Victims of TrickBot attacks usually have to deal with typical set of consequences. On the one hand, their accounts are taken over by the cybercriminals. Once this has happened, the hackers usually demand a ransom for the release of the accounts or files. Last but not least, ransomware can spread to other files on the infected devices.
Despite countless precautionary measures, there is always a residual risk and a Trojan may infect your computer. Therefore, do not neglect regular data backups.
Good things come in threes – although this could hardly be further from the truth with the combination of Trickbot, Emotet and Ryuk. The combination of these three malware programs is particularly dangerous and makes the damage caused by a single TrickBot attack seem downright harmless. The three programs work together seamlessly and thus maximize the damage. Emotet represents the beginning of the infestation and carries out the classic tasks of a Trojan horse, opening the door to TrickBot and Ryuk and thus to the perpetrators. In the next step, TrickBot is used by the attackers to obtain information about the infected system and to distribute itself in the network in the best possible way. At the last step, the crypto-Trojan Ryuk is placed in as many systems as possible and encrypts the hard disk, in accordance with the actions of ransomware. In addition, any data backups found are also deleted.
This is not the only combination in which TrickBot appears. The combination of TrickBot and IcedID is equally dangerous. The combination of these two banking Trojans provides for an even more targeted attack on banking data. The IcedID malware is transmitted to the victim via malspam, for example, and opened. This starts the download of the TrickBot malware. TrickBot can then perform its usual spying tasks and find out what kind of financial fraud can be carried out.
Malware such as TrickBot, meanwhile, has found ways to evade detection by Windows Defender. What is special about TrickBot, however, is that it is not only able to operate off the radar, but even goes so far as to disable Windows Defender altogether.

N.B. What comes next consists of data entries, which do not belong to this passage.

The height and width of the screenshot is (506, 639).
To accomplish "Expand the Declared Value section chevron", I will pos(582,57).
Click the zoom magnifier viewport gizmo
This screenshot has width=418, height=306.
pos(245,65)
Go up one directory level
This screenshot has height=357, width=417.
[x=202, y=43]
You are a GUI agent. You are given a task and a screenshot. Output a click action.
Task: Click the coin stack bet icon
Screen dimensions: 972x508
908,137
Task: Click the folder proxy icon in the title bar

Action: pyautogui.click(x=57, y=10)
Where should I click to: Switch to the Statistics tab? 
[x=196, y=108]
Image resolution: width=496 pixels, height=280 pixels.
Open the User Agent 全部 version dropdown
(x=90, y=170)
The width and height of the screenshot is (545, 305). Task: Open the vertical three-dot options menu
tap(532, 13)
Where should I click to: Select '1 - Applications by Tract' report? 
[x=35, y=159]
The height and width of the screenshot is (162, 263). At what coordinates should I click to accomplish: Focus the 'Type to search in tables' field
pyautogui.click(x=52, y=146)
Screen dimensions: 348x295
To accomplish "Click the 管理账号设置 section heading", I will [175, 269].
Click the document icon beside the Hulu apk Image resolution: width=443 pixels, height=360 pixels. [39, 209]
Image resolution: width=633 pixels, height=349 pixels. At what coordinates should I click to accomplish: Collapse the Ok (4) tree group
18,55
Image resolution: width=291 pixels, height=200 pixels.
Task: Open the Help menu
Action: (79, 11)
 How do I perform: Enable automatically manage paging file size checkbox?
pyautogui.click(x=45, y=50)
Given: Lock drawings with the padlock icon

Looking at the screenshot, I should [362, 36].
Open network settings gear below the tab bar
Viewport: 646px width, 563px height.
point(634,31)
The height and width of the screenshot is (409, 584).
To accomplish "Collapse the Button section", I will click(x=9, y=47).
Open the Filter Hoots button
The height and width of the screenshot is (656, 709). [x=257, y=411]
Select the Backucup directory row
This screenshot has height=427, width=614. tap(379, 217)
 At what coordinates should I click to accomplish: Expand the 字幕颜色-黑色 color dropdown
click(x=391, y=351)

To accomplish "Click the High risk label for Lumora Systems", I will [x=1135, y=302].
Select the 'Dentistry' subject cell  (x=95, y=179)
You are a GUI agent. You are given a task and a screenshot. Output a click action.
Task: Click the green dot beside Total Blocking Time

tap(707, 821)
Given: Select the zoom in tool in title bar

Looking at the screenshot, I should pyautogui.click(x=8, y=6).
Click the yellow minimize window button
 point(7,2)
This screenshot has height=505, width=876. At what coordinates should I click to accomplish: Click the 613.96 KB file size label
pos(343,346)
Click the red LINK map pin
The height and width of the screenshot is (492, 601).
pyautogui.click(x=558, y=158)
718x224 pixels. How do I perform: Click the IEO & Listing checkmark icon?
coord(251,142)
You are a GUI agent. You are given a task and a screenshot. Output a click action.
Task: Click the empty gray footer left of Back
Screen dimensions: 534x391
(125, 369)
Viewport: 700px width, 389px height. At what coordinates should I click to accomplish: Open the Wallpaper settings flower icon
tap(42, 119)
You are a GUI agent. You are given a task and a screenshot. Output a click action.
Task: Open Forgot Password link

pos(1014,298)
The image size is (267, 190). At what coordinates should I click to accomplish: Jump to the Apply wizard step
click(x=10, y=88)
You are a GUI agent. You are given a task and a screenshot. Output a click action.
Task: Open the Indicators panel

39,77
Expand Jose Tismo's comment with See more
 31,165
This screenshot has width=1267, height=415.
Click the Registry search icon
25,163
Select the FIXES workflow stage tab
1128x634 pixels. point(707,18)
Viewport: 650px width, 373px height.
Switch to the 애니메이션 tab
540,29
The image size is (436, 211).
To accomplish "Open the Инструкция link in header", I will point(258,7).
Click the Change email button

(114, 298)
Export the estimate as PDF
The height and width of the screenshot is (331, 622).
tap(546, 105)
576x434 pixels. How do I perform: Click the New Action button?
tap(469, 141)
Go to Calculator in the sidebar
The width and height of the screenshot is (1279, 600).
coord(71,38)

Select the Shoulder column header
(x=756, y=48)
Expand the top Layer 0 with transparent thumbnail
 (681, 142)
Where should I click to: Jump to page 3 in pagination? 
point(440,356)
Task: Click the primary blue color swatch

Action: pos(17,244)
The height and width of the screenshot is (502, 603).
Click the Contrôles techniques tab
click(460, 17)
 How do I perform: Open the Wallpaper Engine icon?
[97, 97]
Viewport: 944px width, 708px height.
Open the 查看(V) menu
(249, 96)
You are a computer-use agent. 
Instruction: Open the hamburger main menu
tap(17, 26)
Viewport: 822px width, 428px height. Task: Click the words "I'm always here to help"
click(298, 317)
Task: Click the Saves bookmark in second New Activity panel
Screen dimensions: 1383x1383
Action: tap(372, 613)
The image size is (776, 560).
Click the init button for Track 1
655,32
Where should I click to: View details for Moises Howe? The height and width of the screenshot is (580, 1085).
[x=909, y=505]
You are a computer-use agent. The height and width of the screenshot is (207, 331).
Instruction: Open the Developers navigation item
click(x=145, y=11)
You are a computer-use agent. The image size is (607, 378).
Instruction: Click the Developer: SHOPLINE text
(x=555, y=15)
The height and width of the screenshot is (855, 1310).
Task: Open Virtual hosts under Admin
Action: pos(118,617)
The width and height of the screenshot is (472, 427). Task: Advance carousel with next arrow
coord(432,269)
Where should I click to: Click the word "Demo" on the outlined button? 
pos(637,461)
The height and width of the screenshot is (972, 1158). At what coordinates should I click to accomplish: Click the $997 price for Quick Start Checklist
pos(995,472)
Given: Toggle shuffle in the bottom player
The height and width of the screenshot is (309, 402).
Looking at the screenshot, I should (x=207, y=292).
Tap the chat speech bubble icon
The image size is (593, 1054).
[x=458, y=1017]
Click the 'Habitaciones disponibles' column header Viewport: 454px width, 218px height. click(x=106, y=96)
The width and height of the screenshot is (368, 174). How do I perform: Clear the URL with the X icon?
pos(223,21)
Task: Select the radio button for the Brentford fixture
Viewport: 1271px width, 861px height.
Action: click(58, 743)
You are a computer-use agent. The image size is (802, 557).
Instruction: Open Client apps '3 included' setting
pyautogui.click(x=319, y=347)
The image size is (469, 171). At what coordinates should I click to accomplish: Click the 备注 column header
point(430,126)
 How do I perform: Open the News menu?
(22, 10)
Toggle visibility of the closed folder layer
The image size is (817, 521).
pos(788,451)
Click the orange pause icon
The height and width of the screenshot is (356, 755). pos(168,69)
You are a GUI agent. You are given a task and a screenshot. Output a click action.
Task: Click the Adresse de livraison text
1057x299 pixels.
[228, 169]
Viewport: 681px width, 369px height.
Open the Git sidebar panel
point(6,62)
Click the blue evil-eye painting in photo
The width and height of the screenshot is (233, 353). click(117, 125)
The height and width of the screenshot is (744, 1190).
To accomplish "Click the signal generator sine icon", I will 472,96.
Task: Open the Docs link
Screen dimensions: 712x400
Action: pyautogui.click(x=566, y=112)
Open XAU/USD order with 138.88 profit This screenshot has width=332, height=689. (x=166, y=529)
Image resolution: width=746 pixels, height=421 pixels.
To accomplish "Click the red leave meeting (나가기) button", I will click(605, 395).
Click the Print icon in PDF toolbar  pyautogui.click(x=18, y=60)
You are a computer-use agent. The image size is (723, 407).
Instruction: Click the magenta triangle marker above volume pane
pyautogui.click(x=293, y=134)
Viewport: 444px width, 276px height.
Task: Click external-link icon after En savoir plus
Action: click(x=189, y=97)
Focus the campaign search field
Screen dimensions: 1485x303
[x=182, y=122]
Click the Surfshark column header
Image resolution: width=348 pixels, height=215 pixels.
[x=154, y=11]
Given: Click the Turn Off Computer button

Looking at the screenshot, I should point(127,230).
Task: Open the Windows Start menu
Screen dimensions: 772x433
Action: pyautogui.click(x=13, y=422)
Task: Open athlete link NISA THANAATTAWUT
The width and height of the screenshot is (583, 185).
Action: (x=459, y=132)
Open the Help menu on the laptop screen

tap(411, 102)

TrickBot poses a threat to your computer because of its core activity – stealing credentials. In addition, however, its mutability and the numerous plug-ins it brings with it make it an unpopular guest on your end device. TrickBot attacks are particularly fatal when they occur in conjunction with other malware. This makes it all the more important to detect the malware as soon as possible with excellent security software and a high level of attention. This can prevent the door from being opened for further malware.